South Station. Bought my bus ticket. Stood in line and chatted with strangers and less strangers as it turned out. Talked with a woman who'd "helped" with David's campaign the first time he ran for the legislature. She'd done a numerology reading for hi and predicted he would win by a very close margin. That's how it happened.

Bus to Portland. Sharyl arrived to give me a ride to Freeport. Lunch together. Drop me at Shannon's where I petted the cats, checked their food and water and picked up mail and my car. Phew! Almost home. Food store and post office and.....stopped in our house to pick up the keys to Lynne's house, saw down the hill Sue who invited me to hotdogs over the fire pit on the beach. Perfect!

I unloaded the car at Lynne's, walked around my house but didn't want to explore too much, especially inside. First, it feels a little as if I'm invading our "renters" privacy even though both encouraged me to stay there as they are out of town. But, no. I also want to do that particular piece of re-entry with David. I'm noticing that it would be so very easy to fall back into exactly the same routine and habits we've developed at/in that space of our home.I'd like to interrupt that unconscious return to habits, would rather examine them more carefully and make a clear decision. Habits are good in that they often save time. If I put my glasses in the same place when I take them off, or the keys in the same place when I come home, then I'm less likely to have to search, high and low, for them each time they're needed.

But not all habits are helpful. Being gone from land home for six months gives opportunity to explore habits to keep and ones to release. Similarly, I loved going to Sue and Kris' for hotdogs. I rarely do that. Such fun to chat with them and daughter, Emily, and Kris's mom....Mrs Jennings. Post dogs I stopped at Landon and Mike's just to say hello. I could tell they were glad to see me. This re-entry stuff is....I'm being cautious. I could have gone to the last "Just Deserts" community concert. I love the band that is playing and I'd have enjoyed the music and the company but it is too soon to engage with a bunch of loved people. I'll take a couple at a time rather than the group.
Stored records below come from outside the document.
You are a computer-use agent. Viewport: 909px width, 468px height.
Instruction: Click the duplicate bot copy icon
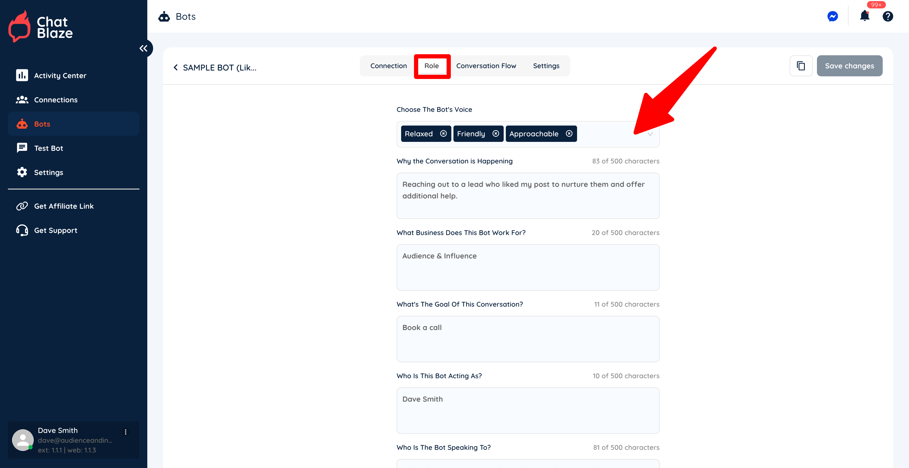click(801, 66)
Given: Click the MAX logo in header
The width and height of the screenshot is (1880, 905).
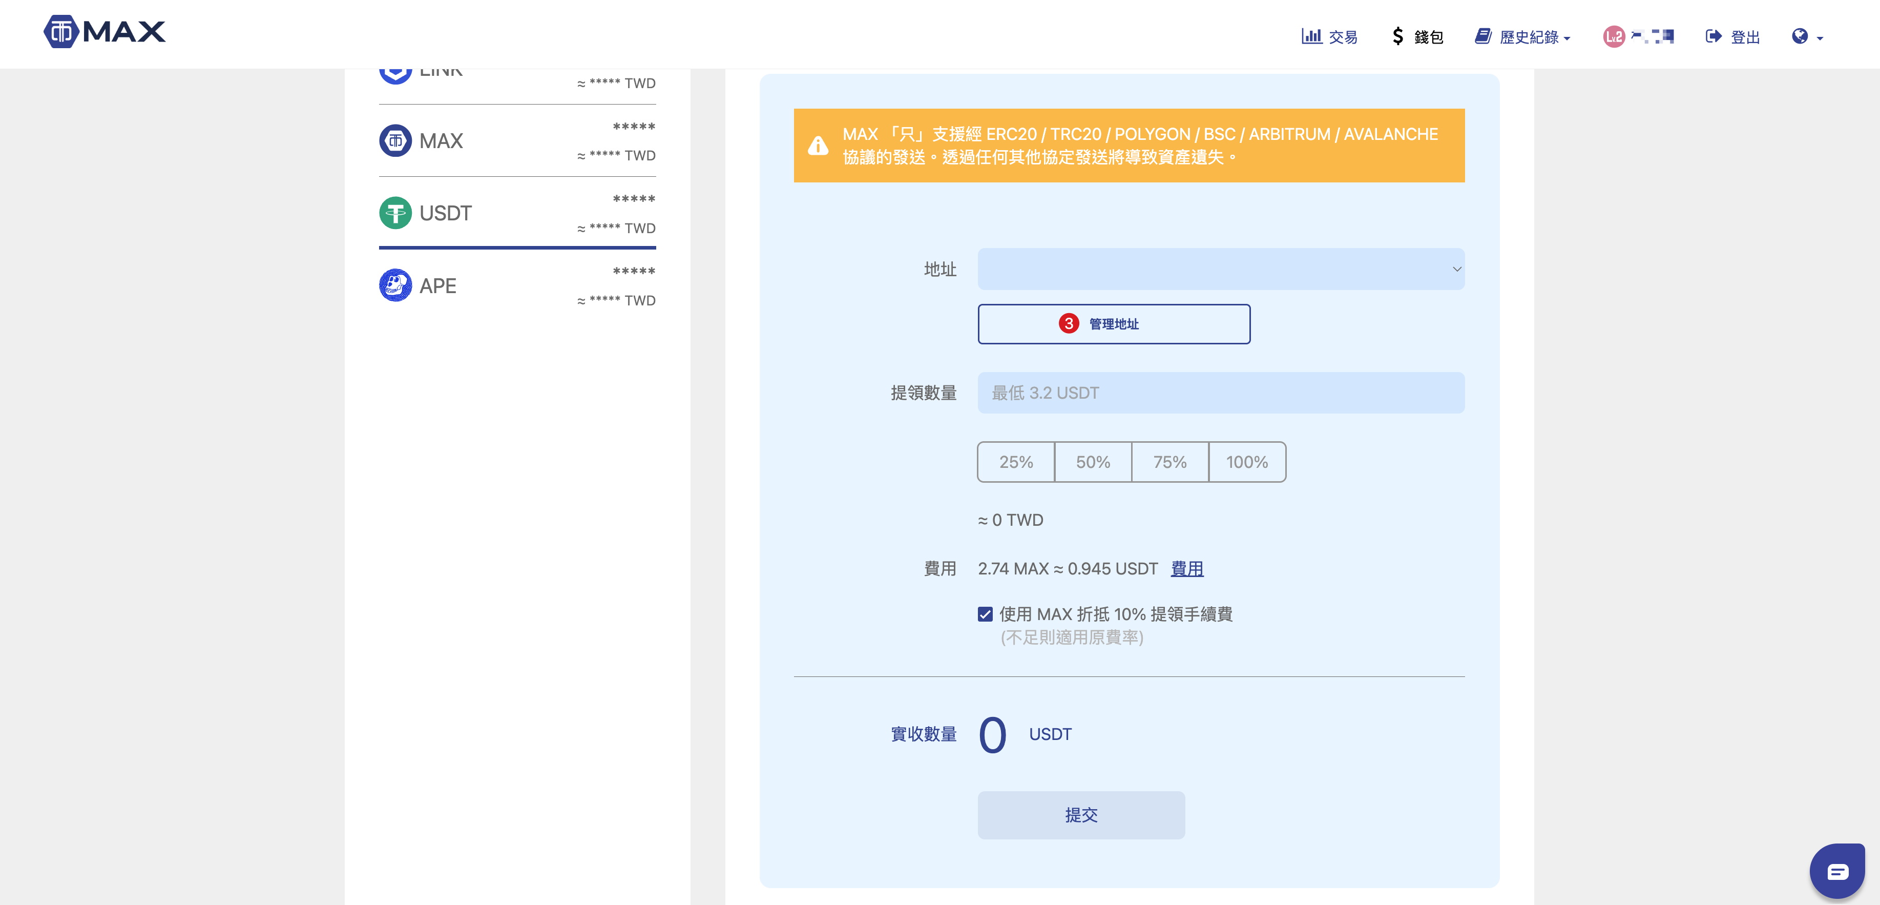Looking at the screenshot, I should coord(104,32).
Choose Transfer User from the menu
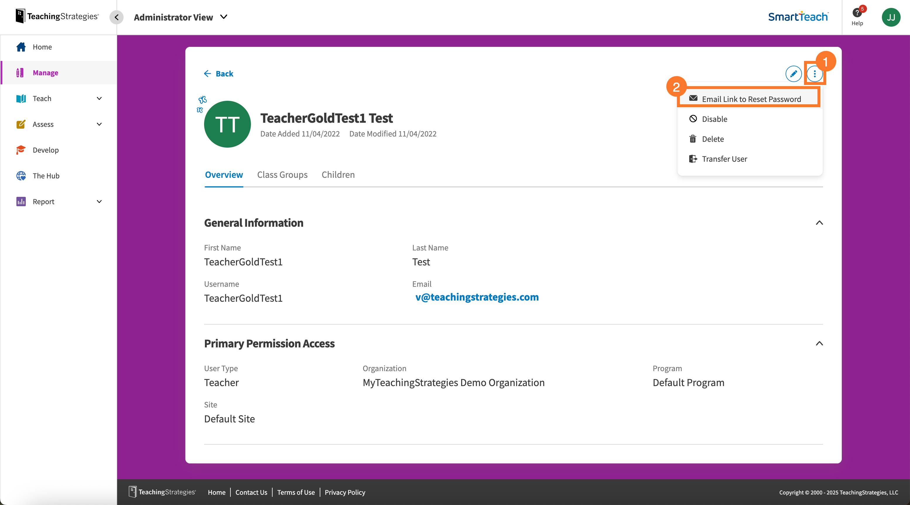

Cautious. Looking for variety, maybe...something different than my regular habits. What I enjoy on the boat, among many things and aspects, is living with less, engaging differently with people. Not sure exactly what/how differently but...something. It is just too easy to do the same things I've been doing here on land for the past 5 years....being responsive to various groups Ive supported in various ways, seeing the same people but, often remaining only on the surface...maintaining a "position" with people. Hmmmm.

So now I'm in Lynne's house and will go in the morning to hang with Shannon's cats, maybe to the Farmers' market not to buy stuff but to look at the abundance, maybe get flowers there (?). Perhaps I will go into our house to get some work shorts and socks so I can plant and weed - my favorite things. Lynne's house is not comfortable. It has been vacant - abandoned, un-lived-in - for too long...dirty, dusty, moldy, refrigerator doesn't work and the water in the basement work sink can't be turned off when the water main is turned on. And I don't want to just start taking care of Lynne's house....again. And I appreciate its availability to me and to past visitors.

Blah blah blah blah blah blah.  Missing David and Amelia, pleased to see Sharyl and to "dine" with the Jennings and to be here, now.